- **Fragmento**
▶

Sólo a través de hacer una retrospección de esta contradicción histórica en donde la barbarie es la razón, podemos entender el carácter oximorónico que tienen los conceptos de “justicia” y “legalidad” en su significado contemporáneo. Solo entonces podemos entender por qué la violencia es un recurso coercitivo del poder para la imposición de las leyes, pues las leyes no se dan de una manera orgánica, sino que requieren de un proceso forzado de legitimación.

En este ciclo de “progreso” positivo, la ley se instaura a través de la violencia, por lo que se crea el siguiente sistema: se instaura la ley por medio de la imposición, lo que legitima la violencia por la que se impuso o, si la ley no logra ser instaurada, se rechaza y se propone una ley nueva que debe imponerse por medio de otro proceso de violencia. Esta visión de progreso hegeliano en donde las leyes se van perfeccionando a sí mismas, más que un avance constante parece ser un círculo vicioso de violencia. En este ciclo, la violencia funge tanto como creadora como conservadora del statu quo del derecho dominante, pues solo el derecho garantiza la potestad de la violencia; el derecho sustenta la legitimidad de la violencia.

Esto podría degenerar en el argumento simplista que afirma que lo que provoca este ciclo de violencia es la imposibilidad de una facción de la población de adaptarse a este statu quo que marca el derecho dominante. Otra perspectiva simplista es apelar a la imposibilidad del acuerdo por vía de la razón, nombrando a la violencia como inherente al desacuerdo, lo que deviene en el desprecio de toda lucha social; este es un proceso más de la normalización de la violencia. Sin embargo, esta perspectiva normaliza solo un tipo de violencia: aquella que viene de parte de quien ostente el monopolio de la violencia, es decir, del poder coercitivo del estado. Esta condición normalizadora de la violencia surge a partir de un proceso de sobre ideologización de la fuerza (y de la violencia que de esta deviene) que se aplica por parte del estado. Es esto a lo que W. Benjamín llama “la mitificación de la violencia”. El resultado es una demonización de la violencia ejercida

por los ciudadanos o los detractores del statu quo, es decir, la violencia revolucionaria, y una glorificación de la violencia ejercida por el estado.

A nivel de la percepción del sujeto esto resulta interesante, pues esta sensación de asimilación de la “violencia legítima” del estado/poder dominante y aversión a la “violencia ilegítima” de parte de todo aquello que se presente como subversivo, no es una casualidad, sino que es un proceso pasivo, mediante el cual el statu quo se mantiene y a su vez es lo que mantiene la sensación de la existencia de un estado de derecho.

Este proceso pasivo es de suma importancia, pues de él depende la eficacia del poder gobernador, ya que ésta no consiste directamente en la capacidad de utilizar la violencia como medio de la disuasión de sus detractores, sino en la asimilación colectiva de este poder. De este modo, la eficacia del poder no consiste en el uso de este poder, sino en qué tanto y hasta qué punto esta entidad poderosa puede prescindir de los medios violentos para hacer preservar la ley. Un ejemplo de este mecanismo pasivo es la presencia de las fuerzas del orden; policía o fuerzas militares, cuya función no es, a primera instancia, el utilizar la fuerza, sino que consiste en crear la sensación de la existencia de esta fuerza.

◀

- **Datos extraídos**
▶

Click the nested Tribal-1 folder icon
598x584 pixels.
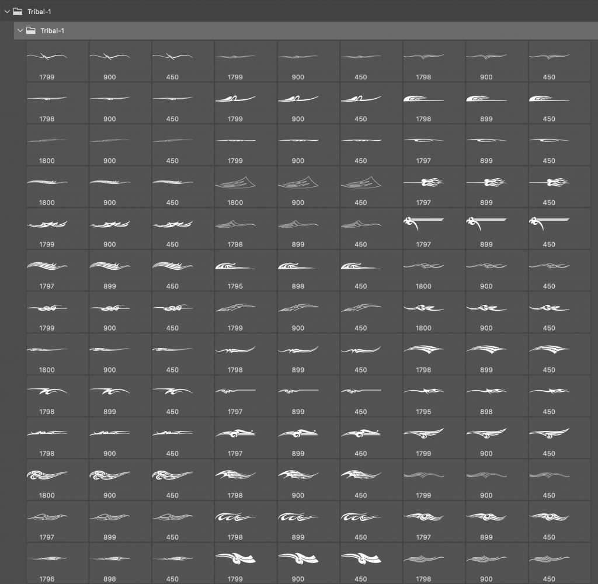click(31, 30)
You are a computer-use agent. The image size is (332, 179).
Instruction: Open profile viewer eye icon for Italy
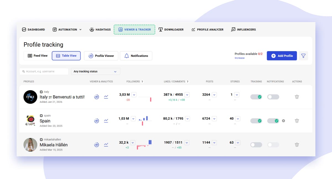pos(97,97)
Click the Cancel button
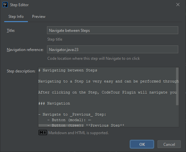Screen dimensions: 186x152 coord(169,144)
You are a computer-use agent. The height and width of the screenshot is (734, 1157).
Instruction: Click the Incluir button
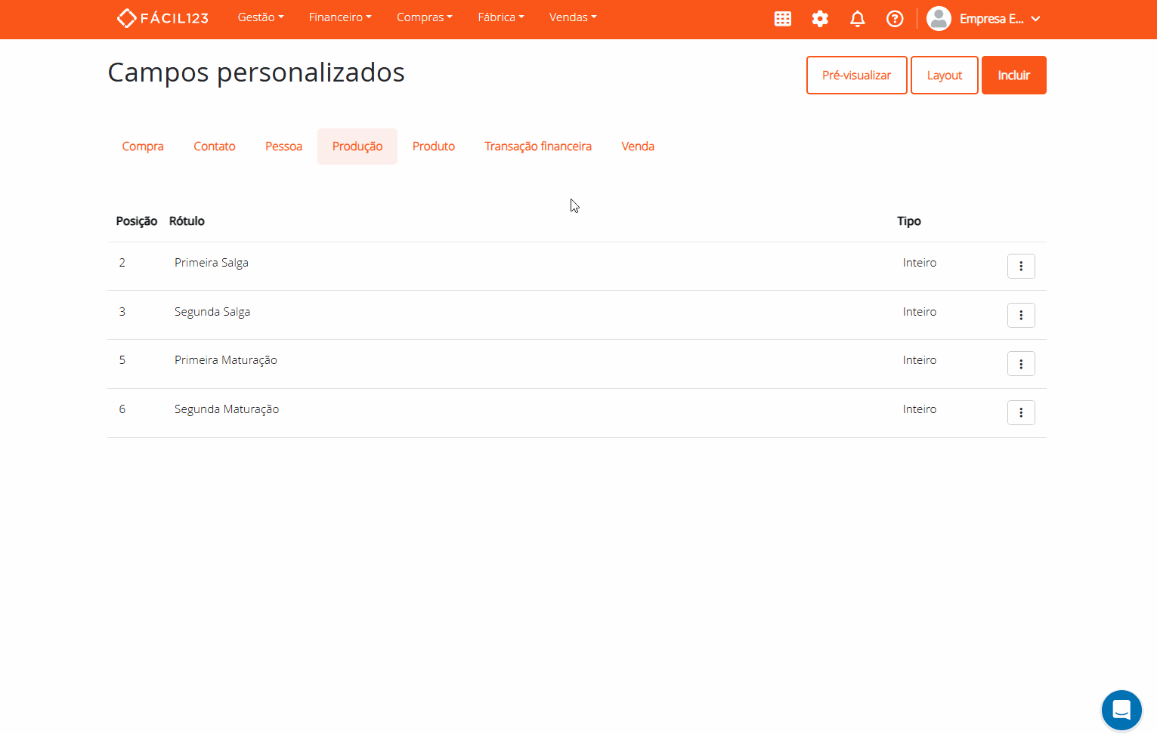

◀

- **Tarea A**
Transcribe sin cambios el pasaje del fragmento sobre la violencia y el derecho que va desde "En este ciclo de" hasta "legitimidad de la violencia.", ambos incluidos.
- **Tarea B**
Retoma el texto sobre la violencia del estado y la legitimidad del derecho y continúalo a partir de su última oración.

- **Respuesta escrita A**
En este ciclo de “progreso” positivo, la ley se instaura a través de la violencia, por lo que se crea el siguiente sistema: se instaura la ley por medio de la imposición, lo que legitima la violencia por la que se impuso o, si la ley no logra ser instaurada, se rechaza y se propone una ley nueva que debe imponerse por medio de otro proceso de violencia. Esta visión de progreso hegeliano en donde las leyes se van perfeccionando a sí mismas, más que un avance constante parece ser un círculo vicioso de violencia. En este ciclo, la violencia funge tanto como creadora como conservadora del statu quo del derecho dominante, pues solo el derecho garantiza la potestad de la violencia; el derecho sustenta la legitimidad de la violencia.

- **Respuesta escrita B**
Una vez esto establecido, podemos empezar a despejar las formas de la violencia que se presentan en los procesos del derecho y de la sociedad. Lo primero es hacer consciente que todo proceso que resultó en la instauración de cualquiera de los estados contemporáneos (o sus mecanismos) implican o han implicado violencia.

El punto de hacer esta primera reflexión no es la satanización del pasado y ni siquiera de la violencia en sí misma, sino que se trata de poder dejar de tomar a la violencia como un proceso natural y poder analizarla como un fenómeno histórico y político.

Ya que hemos hecho esto consciente, podemos empezar a asimilar que, de hecho, el origen del derecho es la violencia. De esta manera, para emancipar al derecho de la violencia, el ejercicio de la filosofía del derecho, de problematizar al respecto del derecho, no debería ir en razón primera de la justicia o las leyes, sino en materia de la problematización de la violencia misma.

El pragmatismo del poder

En un sentido puramente pragmático, podríamos pensar que cuestionarnos el uso de la violencia ahora, podría considerarse un debate infértil o incluso un retroceso; ¿por qué cuestionarnos un modelo que ha probado ya su efectividad y que tenemos ya, de una u otra forma, tan asimilado? A final de cuentas, en un sistema iuspositivista, por medio del pragmatismo, podemos tener la certeza de que únicamente la violencia será legítima en tanto que no rebase la ley.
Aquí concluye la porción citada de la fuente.